Even WrestleMania 2 had some good stuff mixed in there. The people who watched in Chicago and LA got to see several enjoyable matches, like the British Bulldogs vs. the Dream Team, the Funks vs. Tito Santana and Junkyard Dog, and the big battle royal.
New York, though? Damn. They got the shaft and they got it bad.
Like the other two venues, they got four matches. First match was Paul Orndorff vs. Don Muraco, which started off with some crazy energy and chemistry before ending in a double count-out after four minutes.
After that came Randy Savage vs. George “The Animal” Steele, which may in fact be the worst Randy Savage match of all time that doesn’t involve a Doomsday Cage. In fact, the jury’s still out on that one.

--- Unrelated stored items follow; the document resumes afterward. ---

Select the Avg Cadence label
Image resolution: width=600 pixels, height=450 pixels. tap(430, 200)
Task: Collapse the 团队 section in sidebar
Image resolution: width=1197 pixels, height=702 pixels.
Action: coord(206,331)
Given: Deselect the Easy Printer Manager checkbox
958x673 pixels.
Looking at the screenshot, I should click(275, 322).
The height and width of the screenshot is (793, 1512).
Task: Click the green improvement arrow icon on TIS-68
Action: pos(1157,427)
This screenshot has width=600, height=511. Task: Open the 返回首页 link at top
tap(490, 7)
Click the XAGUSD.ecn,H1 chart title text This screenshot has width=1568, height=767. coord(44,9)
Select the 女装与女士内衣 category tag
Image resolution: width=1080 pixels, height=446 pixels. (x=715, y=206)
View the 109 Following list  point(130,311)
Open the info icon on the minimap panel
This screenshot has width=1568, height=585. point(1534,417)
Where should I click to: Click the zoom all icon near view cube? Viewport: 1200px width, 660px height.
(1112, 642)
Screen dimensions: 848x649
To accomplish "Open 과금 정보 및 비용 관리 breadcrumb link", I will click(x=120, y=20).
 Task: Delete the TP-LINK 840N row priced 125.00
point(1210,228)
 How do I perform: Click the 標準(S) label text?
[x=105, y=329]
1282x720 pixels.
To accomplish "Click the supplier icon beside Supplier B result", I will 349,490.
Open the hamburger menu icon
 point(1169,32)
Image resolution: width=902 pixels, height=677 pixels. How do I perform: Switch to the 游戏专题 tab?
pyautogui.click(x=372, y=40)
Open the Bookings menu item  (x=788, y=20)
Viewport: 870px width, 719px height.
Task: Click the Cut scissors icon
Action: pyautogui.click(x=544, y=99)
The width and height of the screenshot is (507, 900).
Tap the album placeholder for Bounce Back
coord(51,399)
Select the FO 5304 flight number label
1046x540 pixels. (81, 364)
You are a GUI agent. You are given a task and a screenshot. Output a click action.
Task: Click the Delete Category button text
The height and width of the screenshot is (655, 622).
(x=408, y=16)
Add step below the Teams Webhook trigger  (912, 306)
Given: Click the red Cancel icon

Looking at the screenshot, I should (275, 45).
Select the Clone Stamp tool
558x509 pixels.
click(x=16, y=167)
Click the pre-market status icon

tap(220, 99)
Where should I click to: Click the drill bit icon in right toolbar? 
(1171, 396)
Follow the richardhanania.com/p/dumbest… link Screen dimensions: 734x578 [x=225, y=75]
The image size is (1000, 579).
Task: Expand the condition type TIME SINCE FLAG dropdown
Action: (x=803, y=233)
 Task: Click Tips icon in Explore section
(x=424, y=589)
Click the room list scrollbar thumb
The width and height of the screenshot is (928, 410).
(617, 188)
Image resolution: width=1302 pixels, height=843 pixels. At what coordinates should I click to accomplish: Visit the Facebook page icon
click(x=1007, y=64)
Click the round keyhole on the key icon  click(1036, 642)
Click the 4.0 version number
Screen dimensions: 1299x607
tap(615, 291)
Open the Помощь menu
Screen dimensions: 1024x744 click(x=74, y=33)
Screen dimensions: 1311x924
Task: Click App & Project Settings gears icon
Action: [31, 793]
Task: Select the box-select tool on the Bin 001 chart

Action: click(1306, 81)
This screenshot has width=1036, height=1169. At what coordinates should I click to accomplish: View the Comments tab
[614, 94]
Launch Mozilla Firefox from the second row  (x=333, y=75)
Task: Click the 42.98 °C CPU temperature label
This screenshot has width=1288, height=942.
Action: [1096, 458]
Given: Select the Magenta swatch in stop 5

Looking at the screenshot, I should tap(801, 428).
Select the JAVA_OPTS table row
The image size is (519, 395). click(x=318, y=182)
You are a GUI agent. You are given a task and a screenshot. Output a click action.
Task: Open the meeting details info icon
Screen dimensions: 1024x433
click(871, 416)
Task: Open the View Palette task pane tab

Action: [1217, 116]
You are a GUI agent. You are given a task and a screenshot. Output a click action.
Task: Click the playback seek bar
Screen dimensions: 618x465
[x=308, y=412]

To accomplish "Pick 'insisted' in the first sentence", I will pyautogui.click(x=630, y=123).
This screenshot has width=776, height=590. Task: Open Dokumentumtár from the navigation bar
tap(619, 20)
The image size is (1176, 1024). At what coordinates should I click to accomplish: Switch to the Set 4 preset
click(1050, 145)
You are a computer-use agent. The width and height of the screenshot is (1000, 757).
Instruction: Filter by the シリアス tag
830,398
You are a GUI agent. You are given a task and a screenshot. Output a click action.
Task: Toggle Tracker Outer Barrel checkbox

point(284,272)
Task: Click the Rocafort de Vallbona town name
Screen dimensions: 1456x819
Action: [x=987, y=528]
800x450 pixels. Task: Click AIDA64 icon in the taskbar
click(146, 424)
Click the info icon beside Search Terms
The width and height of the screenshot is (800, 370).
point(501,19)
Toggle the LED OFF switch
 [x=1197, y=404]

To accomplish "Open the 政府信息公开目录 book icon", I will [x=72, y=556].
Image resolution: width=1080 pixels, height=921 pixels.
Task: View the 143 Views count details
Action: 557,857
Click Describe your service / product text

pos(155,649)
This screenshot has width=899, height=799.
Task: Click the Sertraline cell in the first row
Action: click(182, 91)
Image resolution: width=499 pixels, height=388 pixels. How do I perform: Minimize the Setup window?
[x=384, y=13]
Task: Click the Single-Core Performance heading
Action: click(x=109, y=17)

That one was five minutes.
Jake Roberts beat George Wells in a three-minute squash match, only remembered for Wells foaming at the mouth after the final bell.
Then the main event. Roddy Piper vs. Mr. T in a boxing match. I talked about Butterbean vs. Bart Gunn earlier as the pitfalls of doing a legit boxing match, but at least it was an entertaining 35-second trainwreck. Piper and T did a worked fight that was over thirteen minutes of tedium and finally came to a close when Piper performed a bodyslam and they disqualified him.
That was the show for the New York crowd. Twelve and a half minutes of bad wrestling followed by thirteen minutes of bad fake boxing. Then they got to sit around and watch projections of the better WrestleMania 2 cards going on across the country.
On the bright side, at least they didn’t have to listen to Susan St. James!